Top of Given entries

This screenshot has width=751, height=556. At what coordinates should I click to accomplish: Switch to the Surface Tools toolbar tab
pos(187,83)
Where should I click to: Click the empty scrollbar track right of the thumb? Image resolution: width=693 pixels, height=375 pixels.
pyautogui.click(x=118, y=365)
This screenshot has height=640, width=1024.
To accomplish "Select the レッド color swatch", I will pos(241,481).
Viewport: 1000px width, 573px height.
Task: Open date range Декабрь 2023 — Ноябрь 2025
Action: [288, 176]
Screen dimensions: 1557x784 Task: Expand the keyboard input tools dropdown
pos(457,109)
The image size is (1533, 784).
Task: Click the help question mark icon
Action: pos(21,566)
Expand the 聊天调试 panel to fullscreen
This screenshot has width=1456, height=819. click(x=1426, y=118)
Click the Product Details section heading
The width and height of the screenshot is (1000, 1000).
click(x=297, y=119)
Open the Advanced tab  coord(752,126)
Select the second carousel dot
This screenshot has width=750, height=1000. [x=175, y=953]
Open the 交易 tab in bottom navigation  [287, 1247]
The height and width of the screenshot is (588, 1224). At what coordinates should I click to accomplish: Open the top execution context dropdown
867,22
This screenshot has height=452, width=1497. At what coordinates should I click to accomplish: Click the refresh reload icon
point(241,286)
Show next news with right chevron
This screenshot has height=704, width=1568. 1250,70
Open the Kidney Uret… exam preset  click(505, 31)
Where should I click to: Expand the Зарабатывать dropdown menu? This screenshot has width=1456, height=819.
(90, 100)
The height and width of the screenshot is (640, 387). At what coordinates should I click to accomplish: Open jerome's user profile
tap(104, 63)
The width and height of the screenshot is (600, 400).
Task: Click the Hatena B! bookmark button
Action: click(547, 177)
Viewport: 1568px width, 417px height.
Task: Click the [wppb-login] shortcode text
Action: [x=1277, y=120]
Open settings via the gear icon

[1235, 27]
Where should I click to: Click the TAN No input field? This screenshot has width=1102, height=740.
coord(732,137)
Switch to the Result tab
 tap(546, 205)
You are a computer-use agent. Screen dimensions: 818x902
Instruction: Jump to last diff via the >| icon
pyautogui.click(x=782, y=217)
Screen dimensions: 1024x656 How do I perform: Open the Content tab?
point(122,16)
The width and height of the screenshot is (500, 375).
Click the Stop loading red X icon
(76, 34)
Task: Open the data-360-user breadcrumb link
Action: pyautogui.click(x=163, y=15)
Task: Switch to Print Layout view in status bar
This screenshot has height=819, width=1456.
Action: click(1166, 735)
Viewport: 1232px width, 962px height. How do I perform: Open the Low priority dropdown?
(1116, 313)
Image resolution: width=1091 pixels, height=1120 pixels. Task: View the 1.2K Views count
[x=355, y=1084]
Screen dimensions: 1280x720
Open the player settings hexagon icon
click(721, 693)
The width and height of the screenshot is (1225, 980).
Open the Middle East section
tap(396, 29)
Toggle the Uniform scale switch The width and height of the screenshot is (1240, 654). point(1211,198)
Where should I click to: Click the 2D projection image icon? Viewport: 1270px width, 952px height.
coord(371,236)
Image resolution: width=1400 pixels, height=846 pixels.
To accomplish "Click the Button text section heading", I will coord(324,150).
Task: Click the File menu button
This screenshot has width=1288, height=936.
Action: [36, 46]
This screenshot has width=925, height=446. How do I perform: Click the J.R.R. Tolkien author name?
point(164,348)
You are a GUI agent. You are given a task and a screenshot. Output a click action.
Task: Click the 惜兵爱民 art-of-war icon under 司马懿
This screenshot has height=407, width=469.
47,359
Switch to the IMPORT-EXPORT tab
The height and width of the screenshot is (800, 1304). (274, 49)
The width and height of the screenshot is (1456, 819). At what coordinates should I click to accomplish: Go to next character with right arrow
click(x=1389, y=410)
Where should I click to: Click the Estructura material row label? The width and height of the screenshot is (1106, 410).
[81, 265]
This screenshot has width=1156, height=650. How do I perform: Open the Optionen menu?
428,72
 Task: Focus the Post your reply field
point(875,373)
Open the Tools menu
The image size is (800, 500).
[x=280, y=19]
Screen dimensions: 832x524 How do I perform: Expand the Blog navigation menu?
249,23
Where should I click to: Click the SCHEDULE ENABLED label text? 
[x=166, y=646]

Bottom of Given entries

• _Exercise aim_
Starting at the line that contains "Task: Focus the Post your reply field", write out every line to the end of the entries, exactly as given.

• _Answer to this exercise_
 Task: Focus the Post your reply field
point(875,373)
Open the Tools menu
The image size is (800, 500).
[x=280, y=19]
Screen dimensions: 832x524 How do I perform: Expand the Blog navigation menu?
249,23
Where should I click to: Click the SCHEDULE ENABLED label text? 
[x=166, y=646]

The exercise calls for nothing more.